My Chinese name

My Chinese name is (tao2)(jia1)(tai4) – an archaic version of these characters is shown on my chop (reading from right to left and top to bottom).

The first character, tao2 is my family name and the spelling "To" comes from the Cantonese pronunciation.

The second character is my generation name. In the latter half of the 19th century my paternal great-great-grandfather chose my family's generation names for the succeeding eight generations using the following couplet:

(dun1)(hou4)(chuan2)(jia1).
(shi1)(shu1)(ji4)(shi4).

A generation name, common to the offspring of each generation, is typically given to the children* of the the male descendants of the male descendants, etc.** of the original ancestor (in my family's case this was my paternal great-great-grandfather). For example, the generation name of my paternal great-grandfather and his brothers is dun1, the generation name of my paternal grandfather is hou4, etc. Being from the fifth generation following my great-great-grandfather, the generation name for my children will be shi1*** and should they choose to continue this tradition, the generation name for my grandchildren will be shu1.****

The final character of my name was chosen by my parents. My father's nickname as a child was "a1 tai4" – I was and still am called this by my relatives and family friends.


*In some families (including my own), generation names are only assigned to male children, however, my parents broke with tradition and gave my sister the same generation name. Louise and I will of course follow suit.
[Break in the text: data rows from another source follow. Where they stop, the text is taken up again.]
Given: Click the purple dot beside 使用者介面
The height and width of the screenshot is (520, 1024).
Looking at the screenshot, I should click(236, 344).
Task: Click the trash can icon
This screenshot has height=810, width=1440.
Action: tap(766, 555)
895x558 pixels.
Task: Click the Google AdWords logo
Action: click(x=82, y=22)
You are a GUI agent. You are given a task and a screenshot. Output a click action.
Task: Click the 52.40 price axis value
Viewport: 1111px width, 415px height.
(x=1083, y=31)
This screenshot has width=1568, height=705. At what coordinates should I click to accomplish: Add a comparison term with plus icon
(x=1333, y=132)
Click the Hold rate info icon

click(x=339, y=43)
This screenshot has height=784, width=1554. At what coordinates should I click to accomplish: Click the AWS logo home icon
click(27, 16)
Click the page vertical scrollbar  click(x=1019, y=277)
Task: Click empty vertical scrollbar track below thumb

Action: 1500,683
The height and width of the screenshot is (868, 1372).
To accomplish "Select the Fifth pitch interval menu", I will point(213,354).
**Although traditionally generation names are only assigned to the children of male descendants, my cousin Mary (crazy radical that she is) assigned her children the corresponding generation name from great-great-grandfather's couplet.
***Since I first wrote this in November of 2005, my son Henry Sam To was born on March 24, 2006 at 2:17am. After considerable deliberation with my mom and consulting the internet for auspicious characters for someone of his birth date and time and considering characters with an appropriate number of strokes, we settled on (tao2)(shi1)(huan4) for Henry's Chinese name.
****If my descendants exhaust the eight characters of the poem, in order to continue the tradition, they would have to either write additional verses for the poem or begin again from the beginning. The latter is more common.